Extract to read »
....
Sony Patents Matrix-Like Game Technology
howman writes "Reuters is reporting that Sony has been granted 2 patents, both describing 'Method and system for generating sensory data onto the human neural cortex'. These are patents 6,729,337 and 6,536,440. The patents go on to 'describe a technique for aiming ultrasonic pulses at specific areas of the brain to induce sensory experiences such as smells, sounds and images'. The story was first broken by New Scientist magazine." Commentary also available via Ars Technica.
'Elizabeth Boukis, spokeswoman for Sony Electronics, says the work is speculative. "There were not any experiments done," she says. "This particular patent was a prophetic invention. It was based on an inspiration that this may someday be the direction that technology will take us." '
Hey - so it basically means that they do NOT have made an invention, but have a patent to get all the profit, when some real inventor makes it real 10 years later ?
....
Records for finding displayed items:

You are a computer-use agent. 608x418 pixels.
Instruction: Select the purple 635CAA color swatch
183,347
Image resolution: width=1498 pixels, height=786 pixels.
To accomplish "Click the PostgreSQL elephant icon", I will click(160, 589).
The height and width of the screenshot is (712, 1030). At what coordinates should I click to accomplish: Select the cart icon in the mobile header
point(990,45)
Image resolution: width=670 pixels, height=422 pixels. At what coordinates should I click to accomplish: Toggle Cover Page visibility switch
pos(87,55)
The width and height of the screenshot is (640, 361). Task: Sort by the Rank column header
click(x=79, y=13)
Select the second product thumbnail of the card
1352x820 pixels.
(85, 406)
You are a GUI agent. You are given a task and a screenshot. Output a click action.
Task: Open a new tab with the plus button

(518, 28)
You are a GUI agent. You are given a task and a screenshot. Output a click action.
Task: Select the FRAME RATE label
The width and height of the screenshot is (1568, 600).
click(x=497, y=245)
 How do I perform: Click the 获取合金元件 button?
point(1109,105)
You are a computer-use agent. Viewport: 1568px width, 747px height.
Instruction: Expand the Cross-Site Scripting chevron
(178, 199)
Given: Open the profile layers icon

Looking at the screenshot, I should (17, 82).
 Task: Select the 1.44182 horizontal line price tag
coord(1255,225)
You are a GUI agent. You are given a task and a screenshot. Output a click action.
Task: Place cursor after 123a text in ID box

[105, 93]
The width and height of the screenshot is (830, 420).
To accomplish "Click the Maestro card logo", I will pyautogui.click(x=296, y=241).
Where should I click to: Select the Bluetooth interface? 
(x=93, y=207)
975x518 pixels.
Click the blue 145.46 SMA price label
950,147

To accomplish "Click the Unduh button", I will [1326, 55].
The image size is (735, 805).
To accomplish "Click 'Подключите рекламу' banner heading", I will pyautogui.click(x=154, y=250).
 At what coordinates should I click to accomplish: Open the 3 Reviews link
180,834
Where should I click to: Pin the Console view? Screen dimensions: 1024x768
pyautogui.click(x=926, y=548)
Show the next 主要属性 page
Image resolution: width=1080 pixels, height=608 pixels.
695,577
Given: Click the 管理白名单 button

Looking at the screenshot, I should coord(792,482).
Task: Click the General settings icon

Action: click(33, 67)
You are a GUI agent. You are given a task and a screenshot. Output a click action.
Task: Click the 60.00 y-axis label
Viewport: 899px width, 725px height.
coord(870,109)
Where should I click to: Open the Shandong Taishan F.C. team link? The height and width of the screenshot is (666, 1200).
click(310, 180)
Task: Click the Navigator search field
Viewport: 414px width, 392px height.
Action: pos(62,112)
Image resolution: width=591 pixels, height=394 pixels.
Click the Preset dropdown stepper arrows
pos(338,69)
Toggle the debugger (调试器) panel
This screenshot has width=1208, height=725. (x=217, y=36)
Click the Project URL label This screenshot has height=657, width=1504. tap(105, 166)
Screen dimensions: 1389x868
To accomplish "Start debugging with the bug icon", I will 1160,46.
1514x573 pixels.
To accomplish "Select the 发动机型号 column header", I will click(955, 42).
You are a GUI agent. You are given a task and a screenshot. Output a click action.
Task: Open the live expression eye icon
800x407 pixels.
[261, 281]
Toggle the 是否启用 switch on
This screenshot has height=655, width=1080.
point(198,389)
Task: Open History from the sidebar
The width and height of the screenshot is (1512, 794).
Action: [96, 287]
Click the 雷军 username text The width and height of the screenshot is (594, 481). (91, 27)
....
What you need to do »
#1 According to the Sony patent post, which magazine first broke the story?
#2 Decide whether each statement agrees with the Sony patent post: (a) Sony was granted two patents; (b) the Sony Electronics spokeswoman says experiments were carried out; (c) the patents describe aiming ultrasonic pulses at areas of the brain.
#3 Write a continuation of the Sony patent post, picking up after its last sentence.

The responses »
#1 New Scientist magazine.

#2
(a) Yes: "Sony has been granted 2 patents"
(b) No: "There were not any experiments done,"
(c) Yes: "a technique for aiming ultrasonic pulses at specific areas of the brain"

#3
This is ridiculous. Patents should be granted for novel implementations, not for ideas that someone might implement in future. The scientists that find a working solution should get the patent, not some lawyer who is just speculating on where technology might go.
If Sony dosn't know how to implement this, wouldn't the use of this technology in the Matrix be prior art? The movie makers know as much about how to do this as Sony does.
The funny thing is that, if real, this is most likely a worthless patent. The patent will likely expire long before something like this is even possible.
Sort of like patenting an idea for making money by mining hydrogen gas from stars in a distant galaxy.
"-1 Troll" is the apparently the same as "-1 I disagree with you."
...the idea was that if you came up with a brilliant idea, but lacked the funds to invest in R&D, materials, production equipment, distribution model etc. etc., you could patent it and then get investors. Otherwise your "investors" could just run off with your idea and cash in.
That works quite well for items that are "non-intuitive". Where it does not work well are for items that are "intuitive" (yet probably not obvious), the technology is "coming", but there's no implementation yet.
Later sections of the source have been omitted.